Received 17 November 2014; Accepted 17 December 2014

Academic Editor: Aparup Das

Copyright © 2015 Adam Cornish and Chittibabu Guda. This is an open access article distributed under the Creative Commons Attribution License, which permits unrestricted use, distribution, and reproduction in any medium, provided the original work is properly cited.

Abstract

High-throughput sequencing, especially of exomes, is a popular diagnostic tool, but it is difficult to determine which tools are the best at analyzing this data. In this study, we use the NIST Genome in a Bottle results as a novel resource for validation of our exome analysis pipeline.
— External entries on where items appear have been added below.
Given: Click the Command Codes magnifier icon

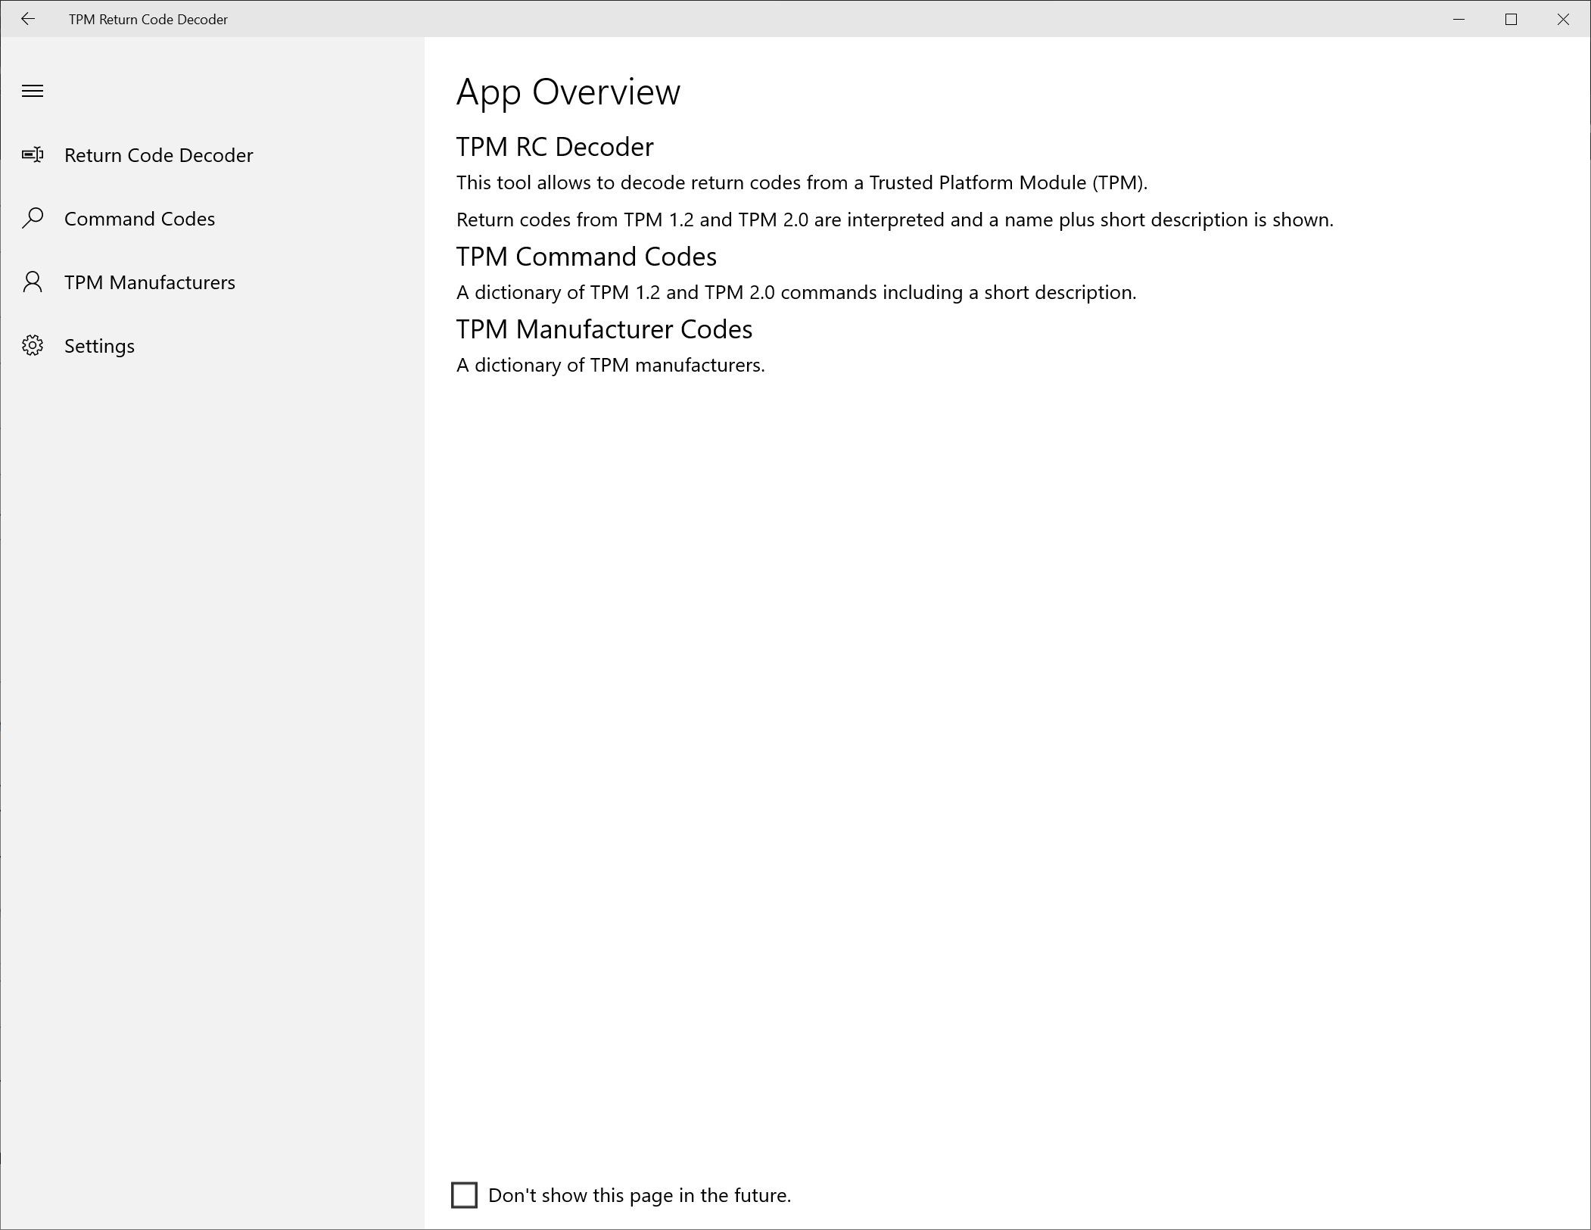Looking at the screenshot, I should 33,219.
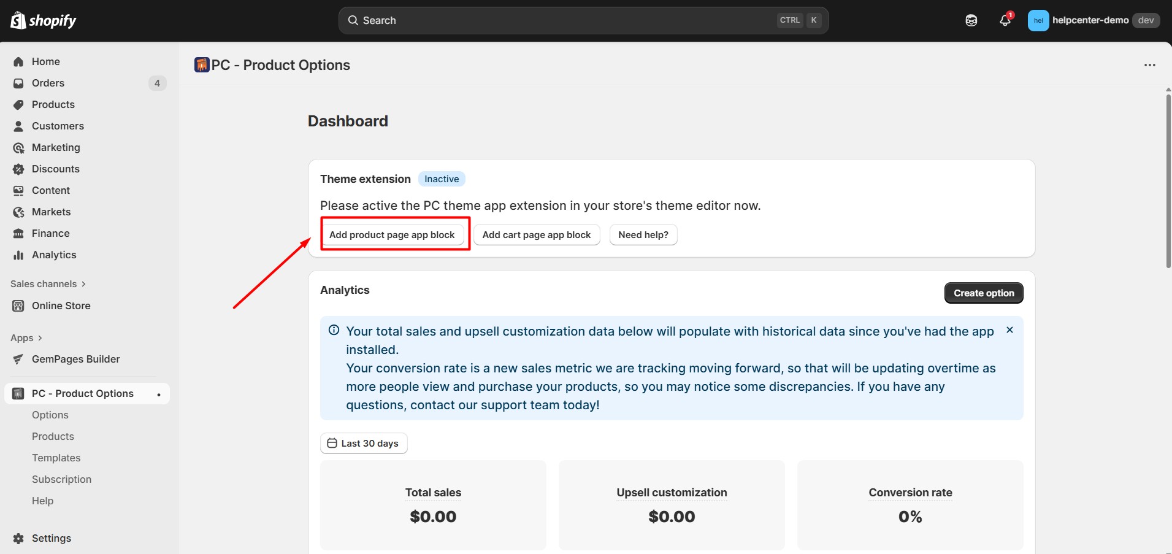Open the notifications bell
The image size is (1172, 554).
1005,20
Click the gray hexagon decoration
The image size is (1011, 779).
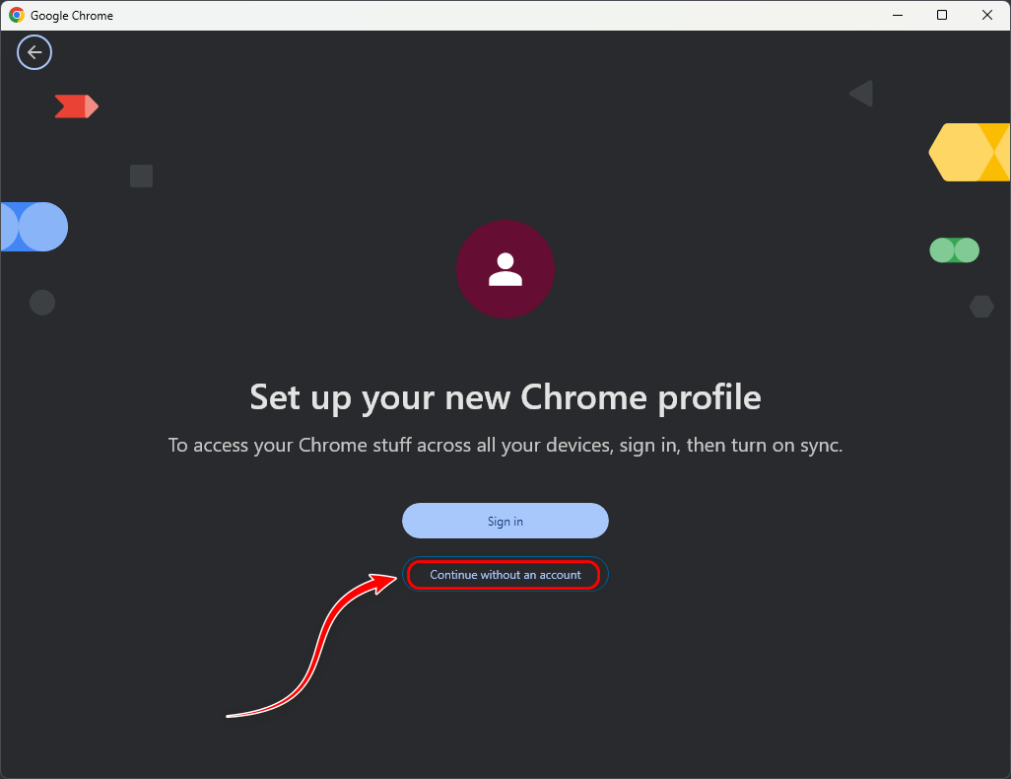981,307
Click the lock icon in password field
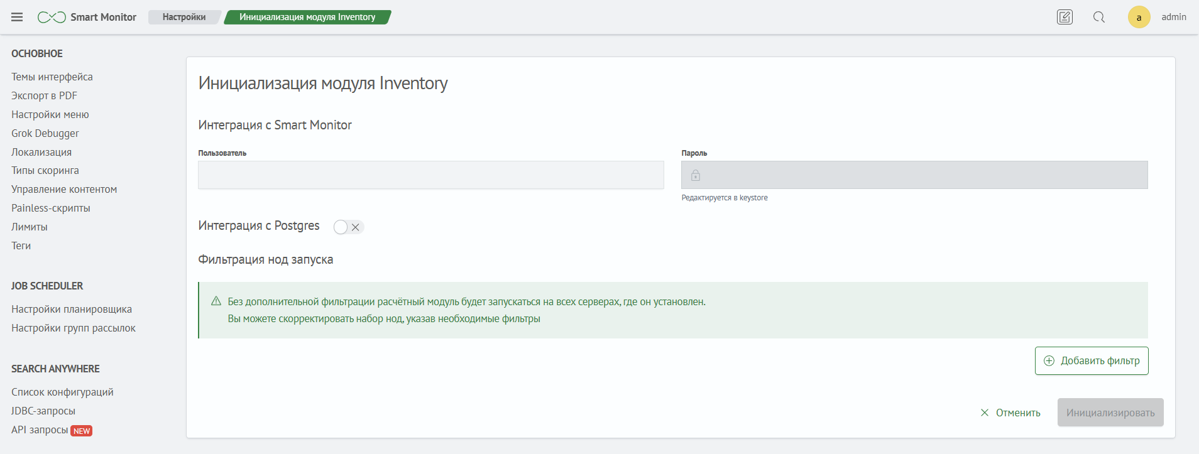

We use six different aligners and five different variant callers to determine which pipeline, of the 30 total, performs the best on a human exome that was used to help generate the list of variants detected by the Genome in a Bottle Consortium. Of these 30 pipelines, we found that Novoalign in conjunction with GATK UnifiedGenotyper exhibited the highest sensitivity while maintaining a low number of false positives for SNVs. However, it is apparent that indels are still difficult for any pipeline to handle with none of the tools achieving an average sensitivity higher than 33% or a Positive Predictive Value (PPV) higher than 53%. Lastly, as expected, it was found that aligners can play as vital a role in variant detection as variant callers themselves.